Stretching the Lower Back Muscles

  1. Sit with your feet flat on the floor and your hands in your lap.
  2. Lift the right leg off of the floor until you feel the muscles in your back pull slightly.
  3. Lower the right leg and repeat with the left leg.
  4. Lower the left leg, rest for a few seconds then repeat.

Stretching the Middle and Lower Back Muscles

  1. Sit with your feet flat on the floor.
  2. Place your hands palms up under your thighs.
  3. Pull up on your thighs while rolling forward at your waist.
  4. Hold this position until you feel a slight pull in your back muscles.
  5. Relax the position for a few seconds then repeat.

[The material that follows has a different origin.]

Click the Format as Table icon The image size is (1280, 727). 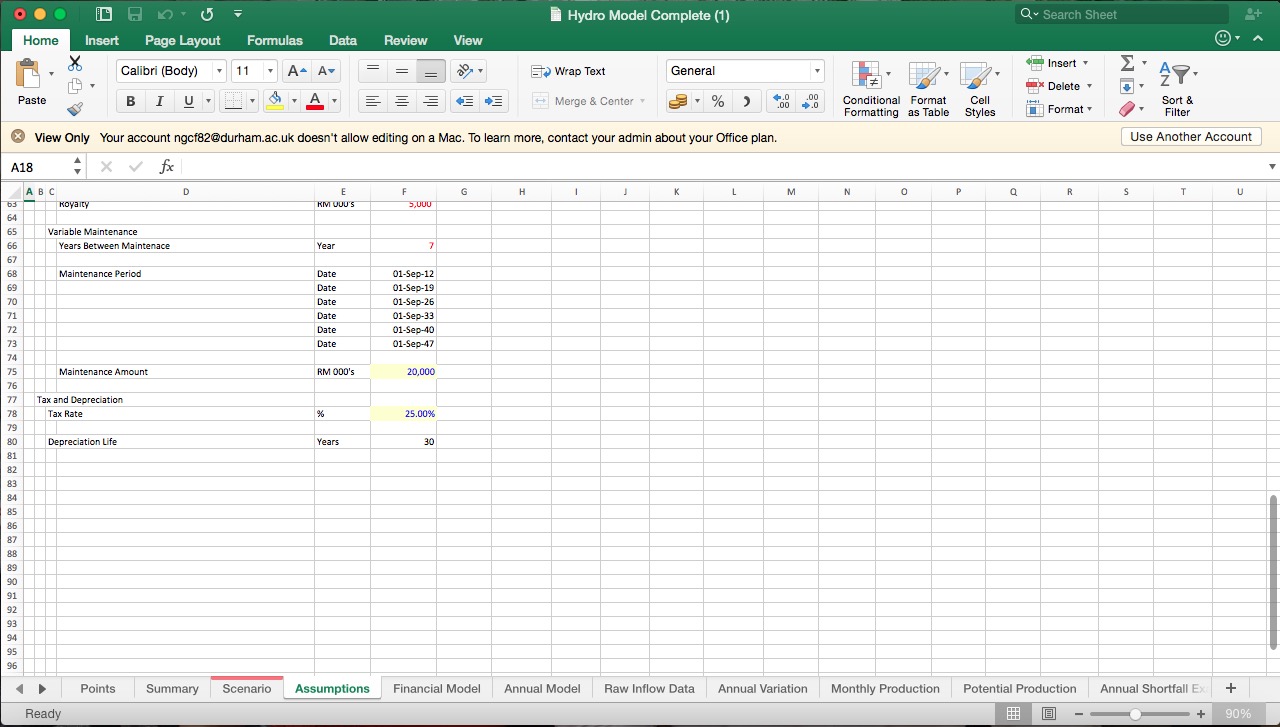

Stretching Upper Back and Neck Muscles

  1. Sit with your feet flat on the floor and your hands palms down on top of your thighs.
  2. Roll your shoulders forward and touch your chin to your chest.
  3. Hold until you feel the muscles in your upper back pull slightly.
  4. Roll your shoulders back and arch your back slightly.
  5. Hold for a few seconds, relax then repeat.

Stretching Neck Muscles

  1. Sit with your feet flat on the floor.
  2. Place your left arm behind your back with your palm facing out.
  3. Turn your head to the right and touch your chin to your right shoulder.
  4. Hold for a few seconds, then relax.
  5. Place your right arm behind your back with your palm facing out.
  6. Turn your head to the left and touch your chin to your left shoulder.
  7. Hold this position for a few seconds, relax then repeat.